SOURCE EXCERPT >>
# # # #
Together with Google, Mozilla, and others on the W3C Web Performance Working Group and the community, we designed these new API’s over the last three months. These three API’s are a great example of how quickly new ideas can become interoperable standards developers can depend on in modern HTML5 enabled browsers.

This post details how to use the requestAnimationFrame API for better performance and power efficiency.

requestAnimationFrame API: like setTimeout, but with less wasted effort

Web developers can now schedule animations to reduce power consumption and choppiness. For example, animations today generally occur even when a Web site is in a background tab, minimized, or otherwise not visible, wasting precious battery life. Animations today are not generally aligned with the display’s refresh rate, causing choppiness in the animation. Until the requestAnimationFrame API, the Web platform did not provide an efficient means for Web developers to schedule graphics timers for animations.

Let’s take a look at an example. Most animations use a JavaScript timer resolution of less than 16.7ms to draw animations, even though most monitors can only display at 16.7ms periods (at 60Hz frequency). The first graph below represents the 16.7ms display monitor frequency. The second graph represents a typical setTimout or setInterval of 10ms. In this case, the consumer will never see every third draw because another draw will occur before the display refreshes. This overdrawing results in choppy animations as every third frame is being lost. Reducing the timer resolution can also negatively impact battery life by up to 25%.

Diagram showing how every third redraw cycle is wasted with setTimeout-based animation
At top, each arrow represents a monitor refresh at 16.7ms periods. Below is a 10ms page redraw cycle. Every third redraw is wasted because the monitor will never show it. The result is choppy animations and wasted battery.

The requestAnimationFrame API is similar to the setTimeout and setInterval API’s developers use today. The key difference is that it notifies the application when the browser needs to update the screen, and only when the browser needs to update the screen. It keeps Web applications perfectly aligned with the browser’s painting, and uses only the necessary amount of resources.
# # # #
GIVEN ENTRIES >>
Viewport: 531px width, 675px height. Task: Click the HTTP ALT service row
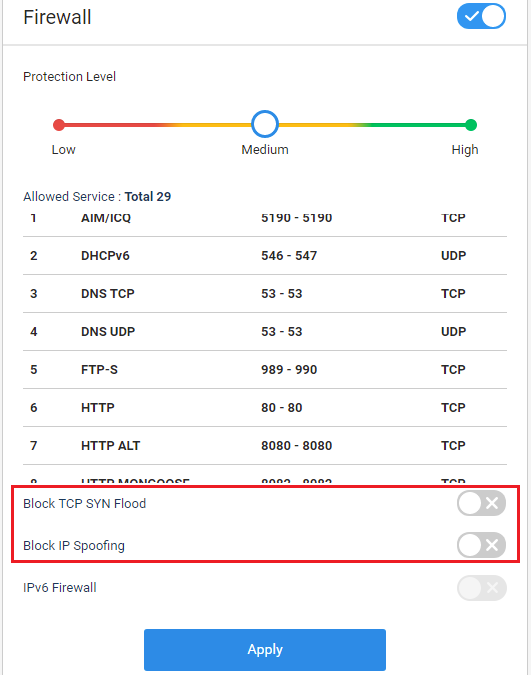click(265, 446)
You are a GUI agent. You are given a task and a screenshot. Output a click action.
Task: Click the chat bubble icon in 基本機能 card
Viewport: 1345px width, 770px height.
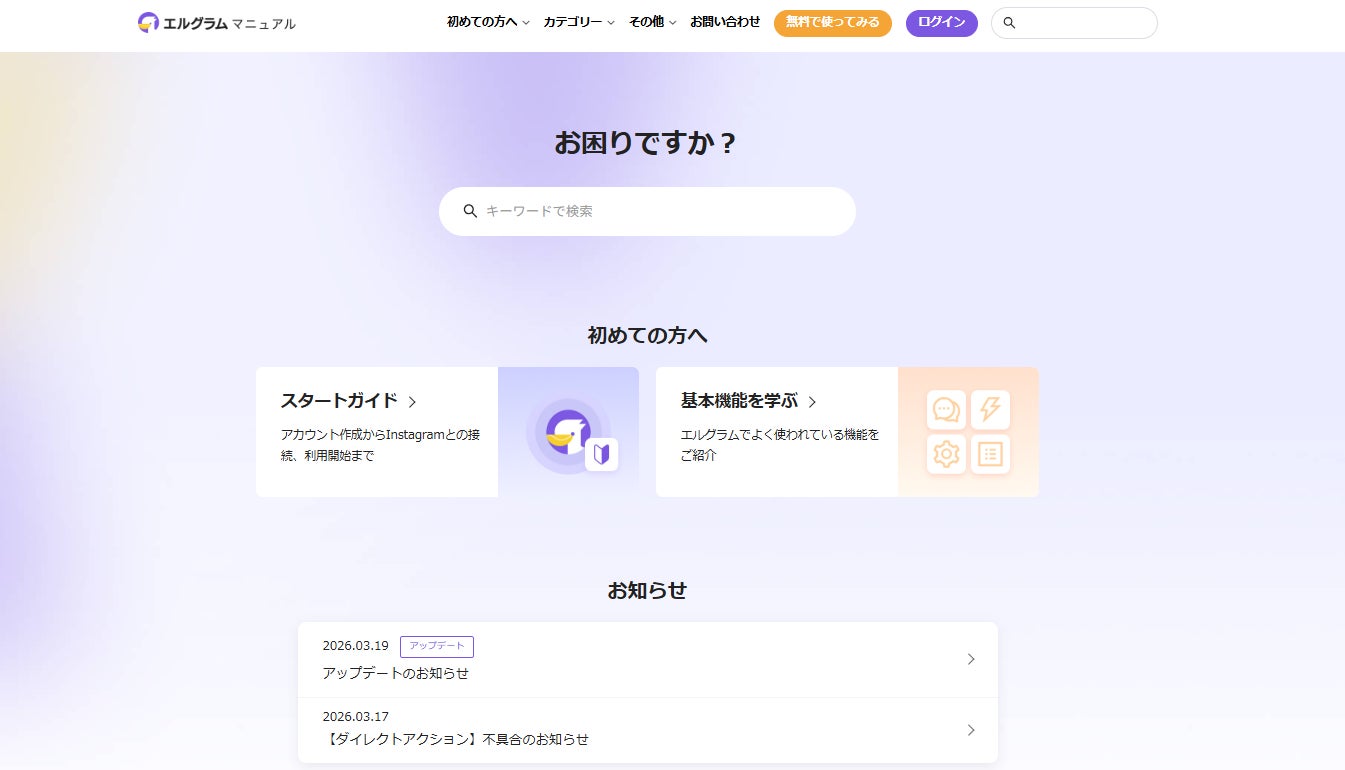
# # # #
SET OF TASKS >>
1. Reproduce the stretch of the requestAnimationFrame excerpt from "Web developers can" through "timers for animations.", word for word.
2. Write the next part of the requestAnimationFrame excerpt, picking up after its final sentence.

ANSWERS TO THE EXERCISES >>
1.
Web developers can now schedule animations to reduce power consumption and choppiness. For example, animations today generally occur even when a Web site is in a background tab, minimized, or otherwise not visible, wasting precious battery life. Animations today are not generally aligned with the display’s refresh rate, causing choppiness in the animation. Until the requestAnimationFrame API, the Web platform did not provide an efficient means for Web developers to schedule graphics timers for animations.

2.
If you take a look at this requestAnimationFrame example, you will notice that even though the animations look identical, the clock drawn with requestAnimationFrame is always more efficient in power consumption, background interference and CPU efficiency than the setTimeout clock.

Screen shot of the requestAnimationFrame API Test Drive demo
The requestAnimationFrame animation (right) is more efficient in power consumption, background interference and CPU efficiency than the setTimeout animation (left).

It is a simple change to upgrade your current animations to use this new API. If you are using setTimeout(draw, PERIOD); in your code, you can replace it with requestAnimationFrame. The requestAnimationFrame API is the furthest along of these three API’s with vendor prefixed interoperable implementations available starting with Firefox 4, Chrome 13, and IE10.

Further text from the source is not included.